Elsa talks of ‘clues’ and ‘evidence’, the coincidence of certain dates and details recorded in the
Anglo-Saxon Chronicles
, with an eleventh-century Latin poem entitled ‘The Song of the Battle of Hastings’ which describes what happened in 1066 between August and 25 December, when William the Conqueror was consecrated King of England. The poem, discovered in a library in Brussels in the 1800s, was written in 1067 and is the earliest record of events. Elsa refers to it with reverence in her voice as the ‘Carmen’. Jonny writes everything down in his notebook.

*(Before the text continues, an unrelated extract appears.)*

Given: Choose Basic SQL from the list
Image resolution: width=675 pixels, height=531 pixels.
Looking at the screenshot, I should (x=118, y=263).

The Carmen provides a more accurate version of the way Harold died, a version which was hushed up in the years immediately after the Conquest. ‘The Norman Court would have considered it bad press. William’s close involvement in the precise way Harold was slaughtered on the battlefield would have undermined the God-given legitimacy of his accession, so the true details were suppressed, kept alive only where the influence of the ruling elite could not reach, at the lowest levels of society through songs and oral tradition.’
‘The arrow in the eye was a lie, just propaganda?’ Jonny whistles through his teeth. ‘William had mighty good spin doctors.’
‘So good, that by the time of the Domesday survey, in 1086, Harold’s name was blackened, his reign wiped from the historical record. The Carmen, however, describes four knights, one of whom was William, surrounding Harold to hack him to pieces. A lance through the heart, disembowelling, one leg hacked off and decapitation.’ Elsa sees Nora’s grimace. ‘On the battlefield, such mutilation was commonplace. The problem for William was that he took part.’